Методика доктора Ковача дала результат на четвертые сутки. Сэнди словно проснулась к жизни, начала отстаивать свои права, «строить» соседей, заявила требования на корм и воду, от которых ранее отказывалась. Миломир Ковач вырвал у смерти еще одну лошадиную жизнь.
Сэнди повезло – ей на помощь пришло множество людей. Прибывшими врачами быстро было принято правильное решение, они связались с клиникой, договорились о нашем приезде, откликнулись наши знакомые, и уже через сорок минут примчалась коневозка. Но, главное, в России работает великий доктор, им собрана замечательная команда молодых профессионалов – целеустремленных ребят, не дающих себе ни малейших послаблений, работающих, как и сам маэстро, по 24, а если надо, то и 36, и 48 часов без передышки.
Говорить же о том, что клиника приносит деньги в данном случае неуместно: размещенные на той же самой площади денники принесли бы куда больше гарантированного дохода от банального постоя.
Кажется нелогичным, что создана эта клиника не нашим заботливым государством с его ветеринарным надзором, а «частником», который, по идее, должен блюсти свой частнособственнический интерес. А вместо этого делает, без преувеличения, государственное дело. Почувствовать, что такая клиника нужна, построить ее безо всякой оглядки на экономию, оснастить передовым оборудованием мог только неравнодушный человек. Дело здесь даже не в деньгах. Дело в том, что в России называли подвижничеством. Получается созвучно слову «подвиг», но, наверное, так оно и есть. Говорить же о том, что клиника приносит деньги в данном случае неуместно: размещенные на той же самой площади денники принесли бы куда больше гарантированного дохода от банального постоя. Так что расчетливостью здесь не пахнет.
Любопытства ради заглянул в закон РФ «О ветеринарии». Удивительно, но факт – задача лечения животных в индивидуальном порядке, облегчения их страданий в нем даже не прописана. Закон направлен исключительно на защиту населения от этих самых животных и их болезней, для чего надо выявлять, предупреждать, вакцинировать, изолировать и т. д. Гуманизмом по отношению к братьям нашим меньшим в законе и не пахнет, скорее речь идет о межвидовой борьбе…

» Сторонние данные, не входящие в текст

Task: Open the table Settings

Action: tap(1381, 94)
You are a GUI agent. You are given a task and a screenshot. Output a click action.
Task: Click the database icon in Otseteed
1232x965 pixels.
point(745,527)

Ветеринария, я не имею в виду те надзорно-профилактические функции, о которых говорится в законе, выпала из числа государственных приоритетов. Не царское это дело. Если кошечек и собачек можно полечить практически в любом городе, то помощь лошади реально оказать лишь в столице. Или в столицах. А коневладельцам в провинции остается надеяться разве что на пресловутое «лошадиное здоровье» – циничный термин, придуманный такими же, как и разработчики закона о ветеринарии, «любителями» животных.